No caso de Karin, embora ela exercesse a função de professora, recebia de algumas pessoas com quem trabalhava o rótulo de instrutora. Isso demarcava um lugar inferior, que ela própria acabava por incorporar, mesmo sentindo-se uma professora. Esse dado mostra que, embora esteja em um sistema que deveria ser inclusivo, a própria professora surda sofria as consequências das práticas subliminares de poder. Ademais, Karin não tinha muita clareza do motivo pelo qual lhe foi designado esse rótulo, atribuindo a isso o fato de não ser concursada, o que demonstra que este também pode ser mais um motivo para a excluírem. Destarte, a professora surda vinha tendo a sua identidade docente negada por sutis, embora contundentes, relações de poder, o que refletia na forma como ela se representava e, por conseguinte, na sua prática docente.
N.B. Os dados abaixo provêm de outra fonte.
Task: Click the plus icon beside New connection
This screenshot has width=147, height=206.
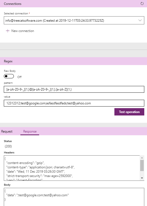Action: [x=8, y=31]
A história da educação das pessoas surdas é marcada por relações de poder. A cultura ouvinte, na tentativa de apagar a diferença surda, utiliza-se de estratégias subliminares de poder para alcançar êxito. No campo docente, por exemplo, essas relações têm se expressado desde a exclusão de docentes surdos no século XIX, até a negação dessas identidades no século XXI.
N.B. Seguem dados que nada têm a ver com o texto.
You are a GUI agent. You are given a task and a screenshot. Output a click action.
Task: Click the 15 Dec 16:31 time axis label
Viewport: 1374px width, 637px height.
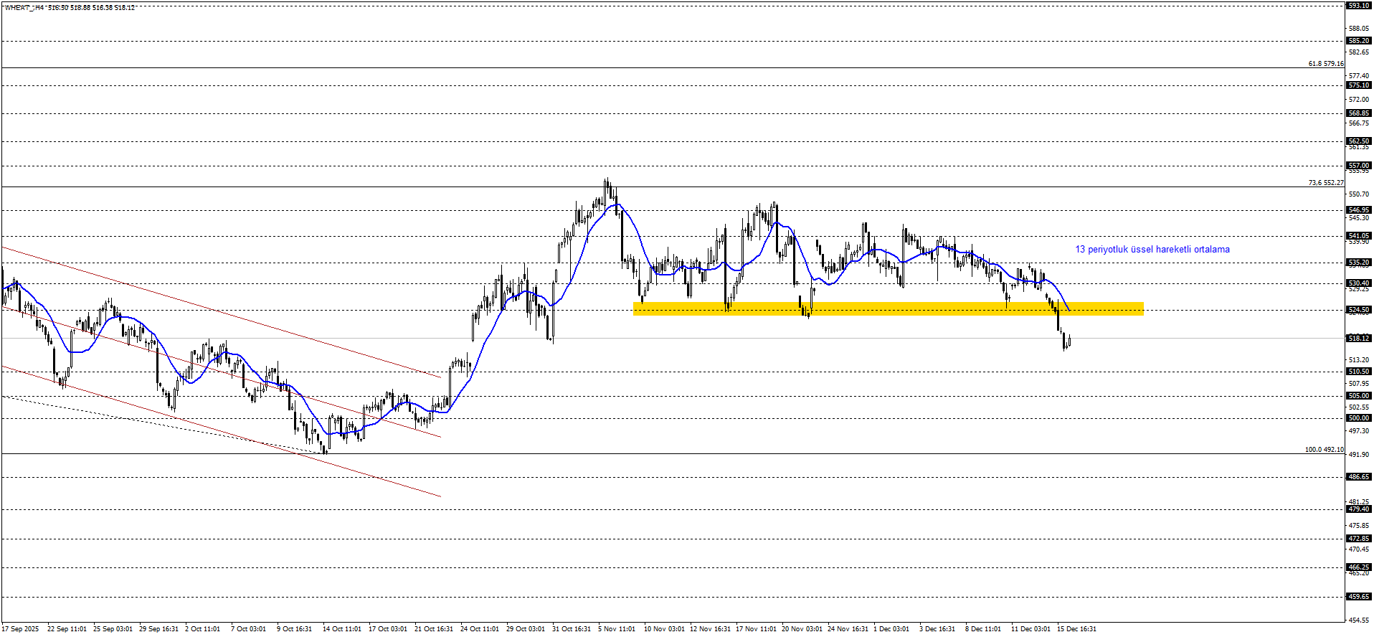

No que concerne à realidade estudada neste texto, os dados deixaram sobressair situações e enunciados em que as relações de poder são evidenciadas, ratificando a perspectiva teórica dos Estudos Culturais, dos Estudos Surdos e o pensamento de Michel Foucault, de que o poder é indissociável dos processos culturais (VEIGA-NETO, 2000). Os processos educacionais também o têm como basilar, como mostraram os dados em que as identidades docentes das professoras surdas, em especial de uma, estavam em constantes negociações no AEE, mesmo que a diferença surda não fosse o motivo explícito para tal. Essa forma implícita de poder sobre as pessoas surdas pela sua condição, em “tempos politicamente corretos”, pode ser regra ao invés de exceção.
As professoras, na condição de Outro surdo, mesmo ocupando um lugar social na instituição que representa legitimidade, autoridade, o que lhes daria, inclusive, o direito de enunciar, eram sujeitas, de forma recorrente, a atitudes de colonização. Essas representações eram materializadas por professoras ouvintes e intérpretes, com atitudes de discriminação direta sobre as ações das professoras surdas, sendo, inclusive, posta em dúvida sua condição de professoras. Isso desnuda o modelo de inclusão em vigor, apresentando seu lado excludente, resultado de constrangimentos violentos, protagonizados pelas(os) próprias(os) profissionais da educação.
É imprescindível, portanto, que as relações de poder que permeiam a educação das pessoas surdas sejam problematizadas e desnudadas. Os pressupostos teóricos dos Estudos Culturais, dos Estudos Surdos e de Foucault dá-nos essa possibilidade, contribuindo, inclusive, para que esses sujeitos se unam e resistam às faces mais perversas de processos educacionais pouco educativos.